Since the specification says:
- ai — delete a single occurrence of non-negative integer ai from the multiset. It's guaranteed, that there is at least one ai in the
multiset.
Then this:
pat[pattern] = max( pat[pattern] - 1, 0)
can simply be this:
pat[pattern] -= 1
You're working with 19 character strings but since the specification says the numbers will be less than 10 ** 18, you can work with 18 character strings instead.
getSPattern() does a zfill() and then processes the string, it should do it in the reverse order, process the string and then zfill() it, as there's no need to run the logic on the leading zeros.
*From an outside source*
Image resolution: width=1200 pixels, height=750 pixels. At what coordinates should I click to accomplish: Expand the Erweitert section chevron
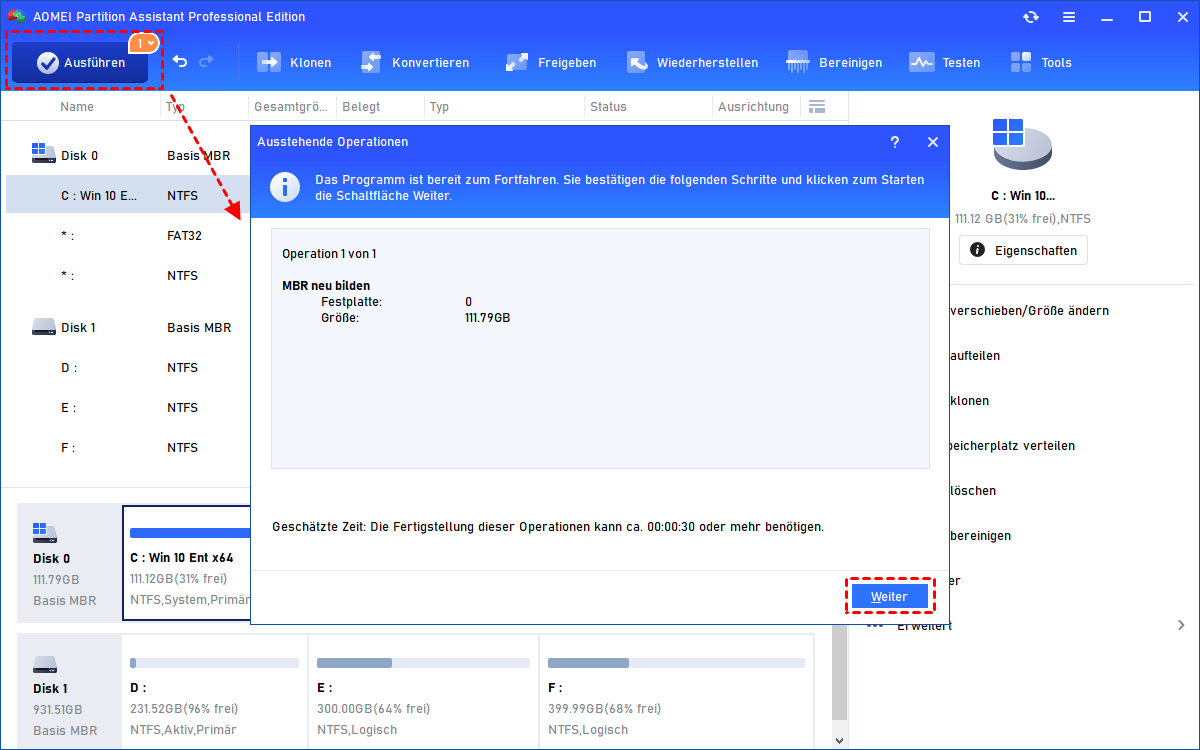1182,625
We don't need the overhead of int() to convert the characters to numbers:
(int(news[i])%2 == 0)
Consider using ord() instead as the ASCII values of the digits have the same parity as the digits themselves: ord('4') -> 52
And you don't need to loop over the indexes, you can simply loop over the characters.
Below is my rework of your code with the above changes, see if it still works (!) and gains you any performance:
from collections import defaultdict
def getPattern(string):
return string.zfill(18)
def getSPattern(string):
# pattern_list = (('0', '1')[ord(character) % 2] for character in string)
pattern_list = ('0' if ord(character) % 2 == 0 else '1' for character in string)
return ("".join(pattern_list)).zfill(18)
patterns = defaultdict(int) # holds keys as strings as and values as int
text = int(raw_input())
for _ in range(text):
operation, number = raw_input().strip().split()
if operation == '+':
pattern = getSPattern(number)
patterns[pattern] += 1
elif operation == '-':
pattern = getSPattern(number)
patterns[pattern] -= 1
elif operation == '?':
print patterns.get(getPattern(number), 0)
With the explanation already done by #cdlane, I just need to add my rewrite of getSPattern where I think the bulk of time is spent. As per my initial comment this is available on https://eval.in/641639
def getSPattern(s):
patlist = ['0' if c in ['0', '2', '4', '6', '8'] else '1' for c in s]
return "".join(patlist).zfill(19)
Using zfill(18) might marginally spare you some time.